En 2024, deux personnes entrantes (sur 15) et trois conseillers sortants (sur 19) n’ont pas respecté leurs obligations déclaratives auprès de la HATVP. Une des problématiques serait la parution trop tardive des arrêtés de nomination. Deux personnes ont également effectué une mission pour le compte de la Présidence sans lettre de cadrage pour définir le cadre de cette mission. Par ailleurs, un écart entre la comptabilité générale et le logiciel des immobilisations a entrainé un retard de traitement qui a dû être résorbé en 2024, « générant une charge de travail accrue pour le service financier ».
Cette situation interroge. Les réactions de l’opinion publique aux précédents budgets de la Présidence ont démontré que les citoyens sont attentifs à ces dépenses et attendent une forme d’exemplarité qui n’est pas atteinte aujourd’hui.
Si une charte de déontologie, élaborée sous la présidence de François Hollande et actualisée en 2023 existe, son contenu n’est pas public. La Rapporteure le déplore, et remarque que le code de déontologie s’appliquant aux député•es est accessible à tout citoyen depuis le site de l’Assemblée nationale.
De même, la Cour des comptes pointe le fait que l’application de cette charte devait être confiée à un déontologue dont la nomination devait intervenir rapidement.
Cette nomination n’est toujours pas intervenue. Interrogée par la rapporteure spéciale, l’Elysée signale qu’une personne déjà embauchée par la Présidence se fera désormais confier la mission de « référent déontologie interne », et fera office de déontologue.
La rapporteure spéciale ne peut se satisfaire d’une telle annonce. L’exercice de la déontologie requière une indépendance, des moyens humains et financiers, et un cadre déontologique clair, qui aujourd’hui font défaut à la Présidence de la République.

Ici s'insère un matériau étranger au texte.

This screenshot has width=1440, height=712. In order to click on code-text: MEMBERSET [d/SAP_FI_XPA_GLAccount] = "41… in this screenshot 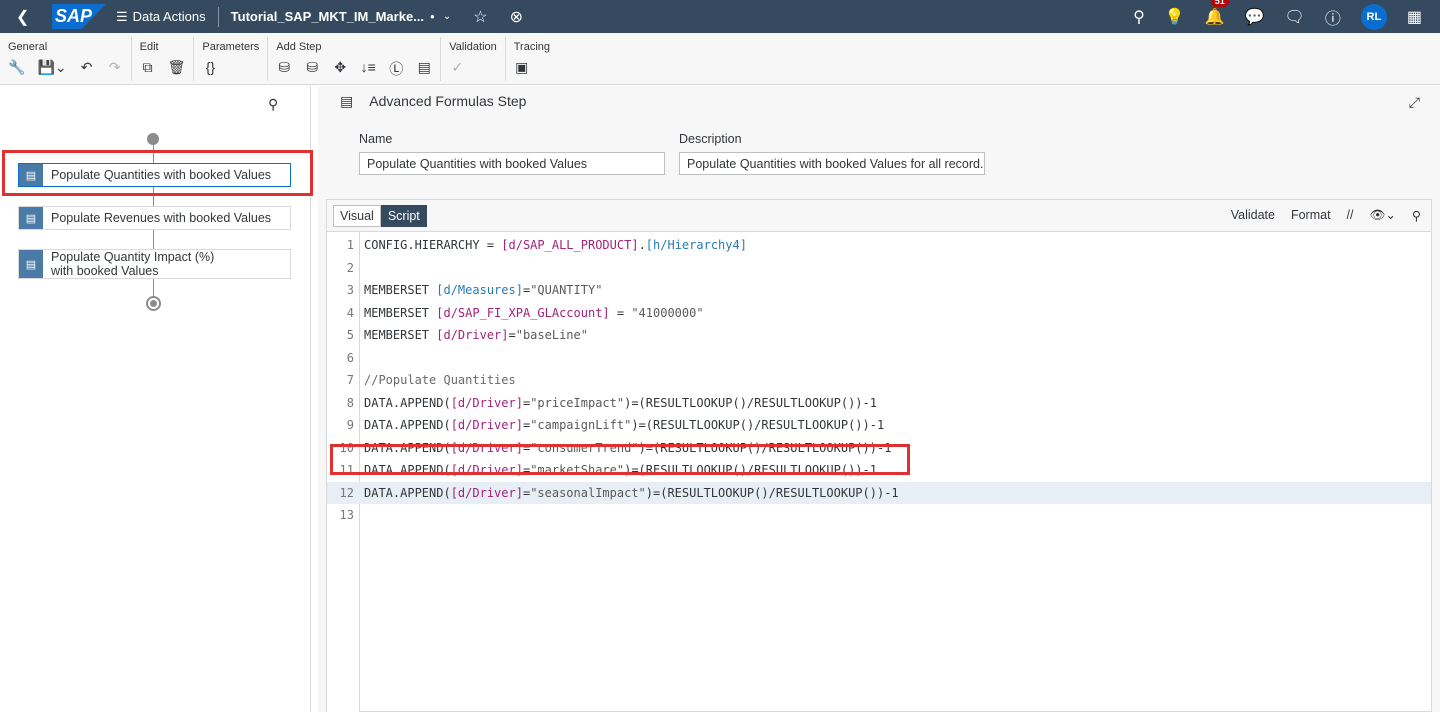, I will do `click(534, 312)`.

Par cet amendement, elle souhaite donc la création d’un véritable Déontologue à la Présidence de la République :
– Indépendant de la direction de la Présidence et du Président, à l’instar de l’indépendance du Déontologue de l’Assemblée nationale ;
– Chargé de veiller au respect des obligations déclaratives des conseillers entrants et sortants et à l’absence de conflits d’intérêts ;
– Chargé du contrôle de l’utilisation de la dotation de l’État conformément à une charte de Déontologie qui doit être élaborée et rendue publique ;
– Chargé d’une mission de conseil des personnels de service sur des questions d’ordre déontologique.
Le chiffrage de cet amendement a été opéré en proposant d’augmenter de 1 % la masse salariale anticipée par la Présidence de la République pour 2026.
Pour financer cette mesure, la rapporteure spéciale propose de transférer 0,78 million d’euros de l’action 01 Présidence de la République du programme 501 Présidence de la République vers un nouveau programme intitulé Création d’un déontologue indépendant à la Présidence de la République.
Elle appelle le Gouvernement à lever le gage.